> _Task description_:
The response should be an exact copy of every record.

> _Records for processing_:
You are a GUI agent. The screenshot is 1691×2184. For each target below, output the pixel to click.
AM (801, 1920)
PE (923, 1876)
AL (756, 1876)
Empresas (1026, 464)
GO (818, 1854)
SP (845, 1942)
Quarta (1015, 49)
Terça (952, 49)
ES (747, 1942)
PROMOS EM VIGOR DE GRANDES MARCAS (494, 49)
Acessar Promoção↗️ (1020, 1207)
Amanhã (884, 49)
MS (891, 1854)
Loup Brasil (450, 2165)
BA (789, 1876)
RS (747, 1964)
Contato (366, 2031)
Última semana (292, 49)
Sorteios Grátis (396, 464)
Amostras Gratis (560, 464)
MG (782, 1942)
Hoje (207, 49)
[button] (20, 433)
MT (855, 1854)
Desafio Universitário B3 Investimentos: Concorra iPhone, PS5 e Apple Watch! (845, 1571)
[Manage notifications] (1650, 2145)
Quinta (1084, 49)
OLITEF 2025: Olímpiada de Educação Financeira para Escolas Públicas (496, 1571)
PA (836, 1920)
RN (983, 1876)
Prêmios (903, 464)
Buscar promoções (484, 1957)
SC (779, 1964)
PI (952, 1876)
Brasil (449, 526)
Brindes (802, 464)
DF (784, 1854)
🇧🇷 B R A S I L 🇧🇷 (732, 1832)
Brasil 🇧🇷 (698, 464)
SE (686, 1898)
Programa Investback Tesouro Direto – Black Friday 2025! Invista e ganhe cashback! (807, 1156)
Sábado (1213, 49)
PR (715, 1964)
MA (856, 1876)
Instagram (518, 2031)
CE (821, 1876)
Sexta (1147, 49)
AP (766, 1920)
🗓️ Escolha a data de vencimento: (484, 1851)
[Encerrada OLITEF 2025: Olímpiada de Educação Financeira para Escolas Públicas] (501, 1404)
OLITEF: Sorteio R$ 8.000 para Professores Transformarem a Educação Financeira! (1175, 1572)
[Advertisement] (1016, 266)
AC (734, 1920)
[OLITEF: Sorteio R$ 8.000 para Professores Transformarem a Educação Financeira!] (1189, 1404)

> _Response to the exercise_:
You are a GUI agent. The screenshot is 1691×2184. For each target below, output the pixel to click.
AM (801, 1920)
PE (923, 1876)
AL (756, 1876)
Empresas (1026, 464)
GO (818, 1854)
SP (845, 1942)
Quarta (1015, 49)
Terça (952, 49)
ES (747, 1942)
PROMOS EM VIGOR DE GRANDES MARCAS (494, 49)
Acessar Promoção↗️ (1020, 1207)
Amanhã (884, 49)
MS (891, 1854)
Loup Brasil (450, 2165)
BA (789, 1876)
RS (747, 1964)
Contato (366, 2031)
Última semana (292, 49)
Sorteios Grátis (396, 464)
Amostras Gratis (560, 464)
MG (782, 1942)
Hoje (207, 49)
[button] (20, 433)
MT (855, 1854)
Desafio Universitário B3 Investimentos: Concorra iPhone, PS5 e Apple Watch! (845, 1571)
[Manage notifications] (1650, 2145)
Quinta (1084, 49)
OLITEF 2025: Olímpiada de Educação Financeira para Escolas Públicas (496, 1571)
PA (836, 1920)
RN (983, 1876)
Prêmios (903, 464)
Buscar promoções (484, 1957)
SC (779, 1964)
PI (952, 1876)
Brasil (449, 526)
Brindes (802, 464)
DF (784, 1854)
🇧🇷 B R A S I L 🇧🇷 (732, 1832)
Brasil 🇧🇷 (698, 464)
SE (686, 1898)
Programa Investback Tesouro Direto – Black Friday 2025! Invista e ganhe cashback! (807, 1156)
Sábado (1213, 49)
PR (715, 1964)
MA (856, 1876)
Instagram (518, 2031)
CE (821, 1876)
Sexta (1147, 49)
AP (766, 1920)
🗓️ Escolha a data de vencimento: (484, 1851)
[Encerrada OLITEF 2025: Olímpiada de Educação Financeira para Escolas Públicas] (501, 1404)
OLITEF: Sorteio R$ 8.000 para Professores Transformarem a Educação Financeira! (1175, 1572)
[Advertisement] (1016, 266)
AC (734, 1920)
[OLITEF: Sorteio R$ 8.000 para Professores Transformarem a Educação Financeira!] (1189, 1404)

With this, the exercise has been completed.